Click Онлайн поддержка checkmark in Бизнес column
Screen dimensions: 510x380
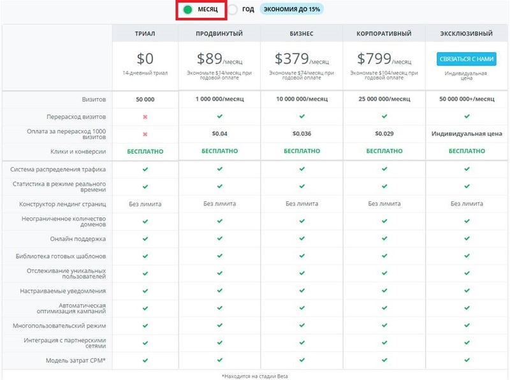click(x=302, y=238)
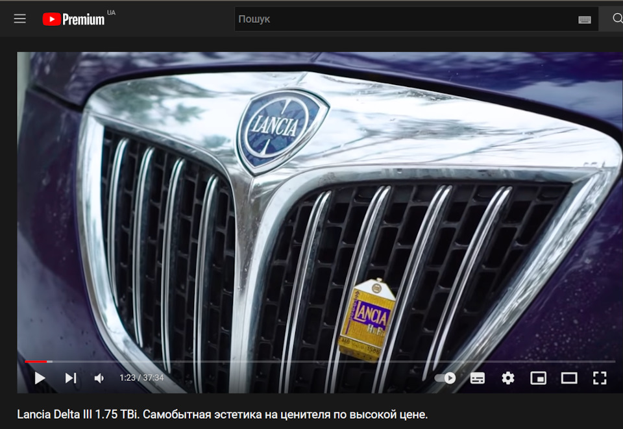This screenshot has height=429, width=623.
Task: Switch to miniplayer mode
Action: (539, 378)
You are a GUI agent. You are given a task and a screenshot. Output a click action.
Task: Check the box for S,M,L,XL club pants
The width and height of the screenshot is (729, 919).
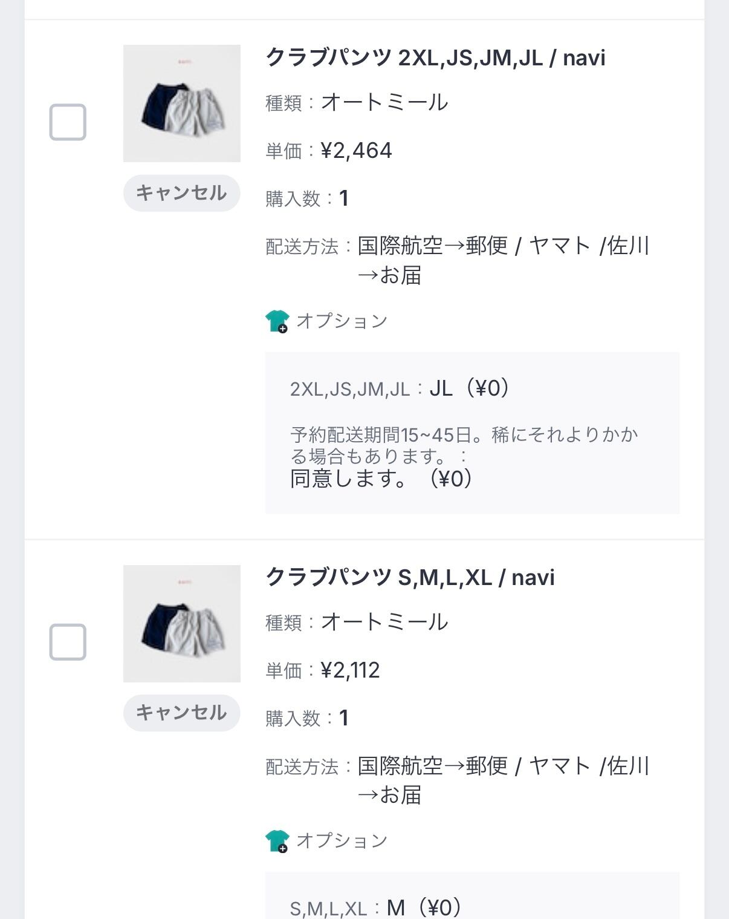click(68, 642)
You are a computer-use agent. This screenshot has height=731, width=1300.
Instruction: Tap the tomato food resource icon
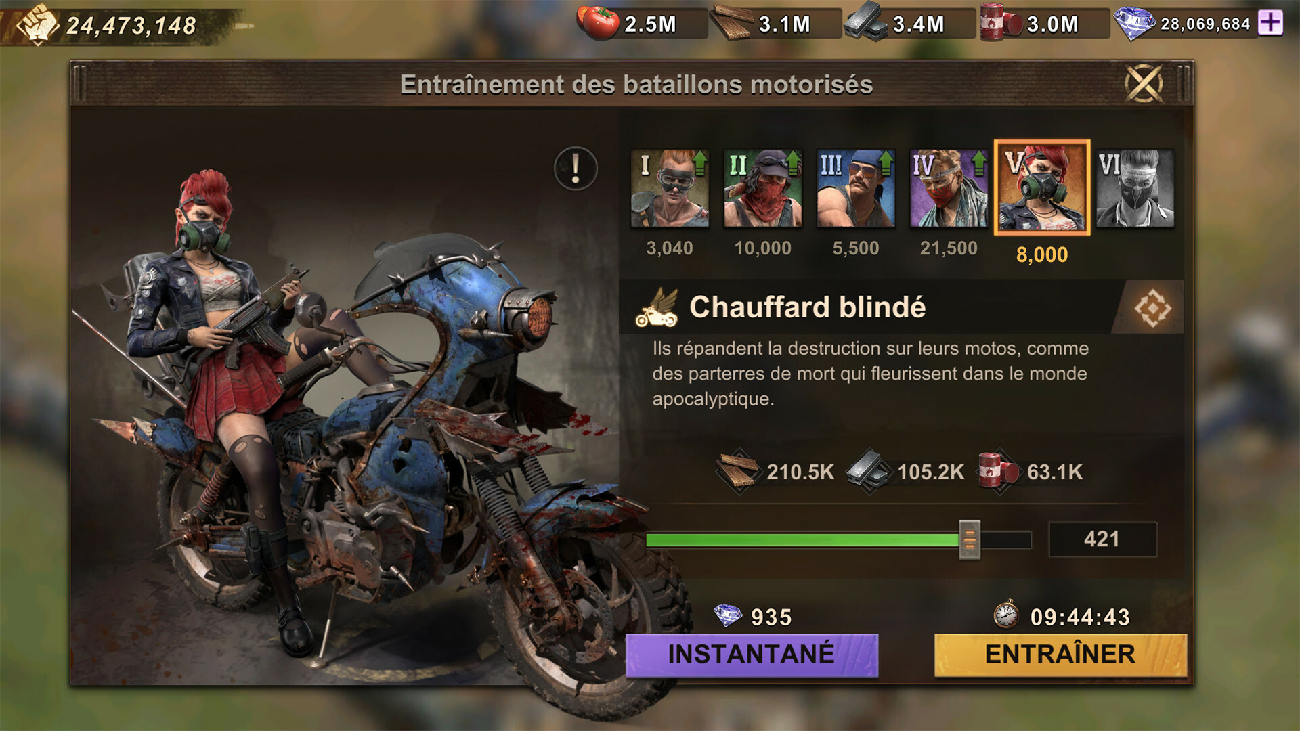(598, 22)
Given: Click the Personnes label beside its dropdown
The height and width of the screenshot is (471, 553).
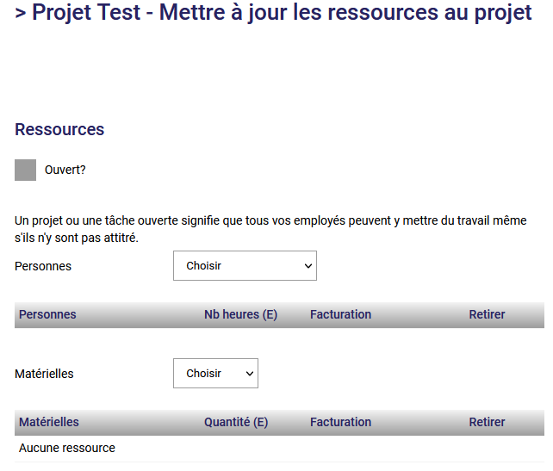Looking at the screenshot, I should click(x=43, y=266).
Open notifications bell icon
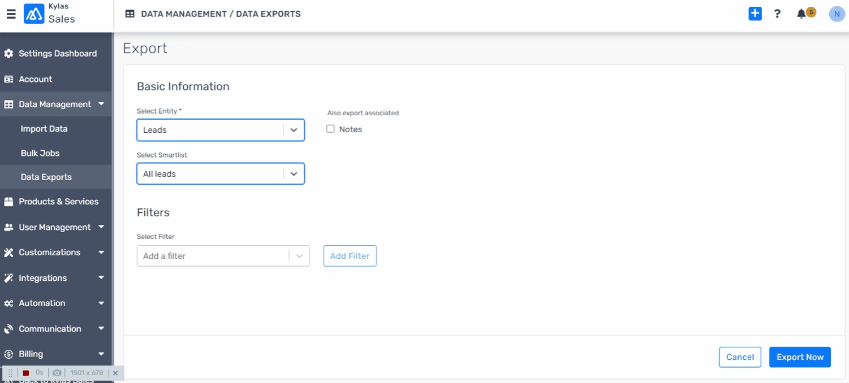Image resolution: width=849 pixels, height=383 pixels. click(801, 14)
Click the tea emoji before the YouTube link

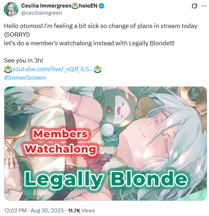pos(8,69)
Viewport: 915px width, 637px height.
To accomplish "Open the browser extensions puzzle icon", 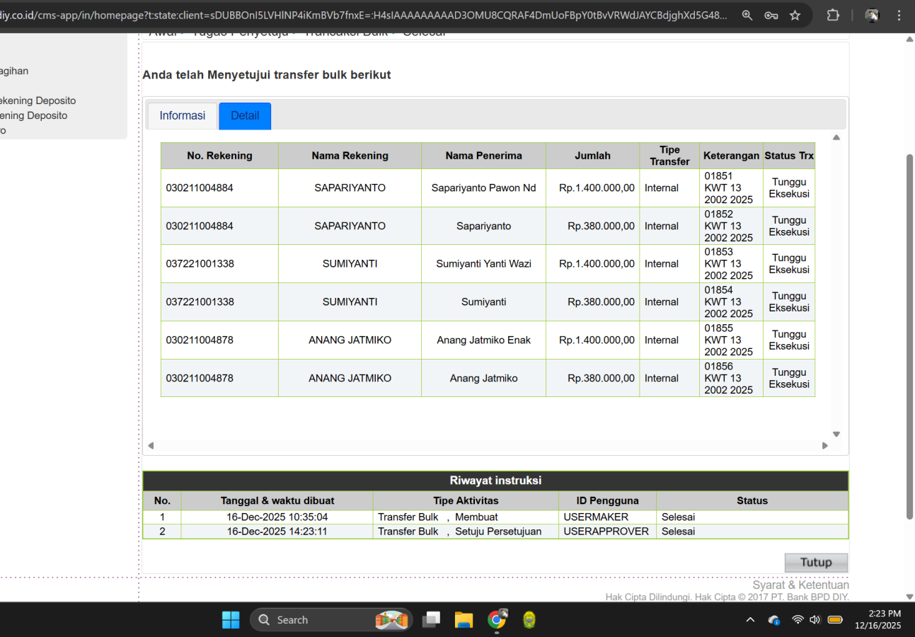I will [833, 16].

→ **Exercise requirements**: Reproduce the listing above exactly from the line containing "Task: Check the box for S,M,L,XL club pants" up to and including the line containing "Viewport: 915px width, 637px height.", omitting any images and everything outside those lines.

→ **Solved problem**:
Task: Check the box for S,M,L,XL club pants
The width and height of the screenshot is (729, 919).
click(68, 642)
You are a computer-use agent. This screenshot has height=731, width=1300.
Instruction: Tap the tomato food resource icon
(598, 22)
Given: Click the Personnes label beside its dropdown
The height and width of the screenshot is (471, 553).
Looking at the screenshot, I should click(x=43, y=266).
Open notifications bell icon
Image resolution: width=849 pixels, height=383 pixels. click(801, 14)
Click the tea emoji before the YouTube link

pos(8,69)
Viewport: 915px width, 637px height.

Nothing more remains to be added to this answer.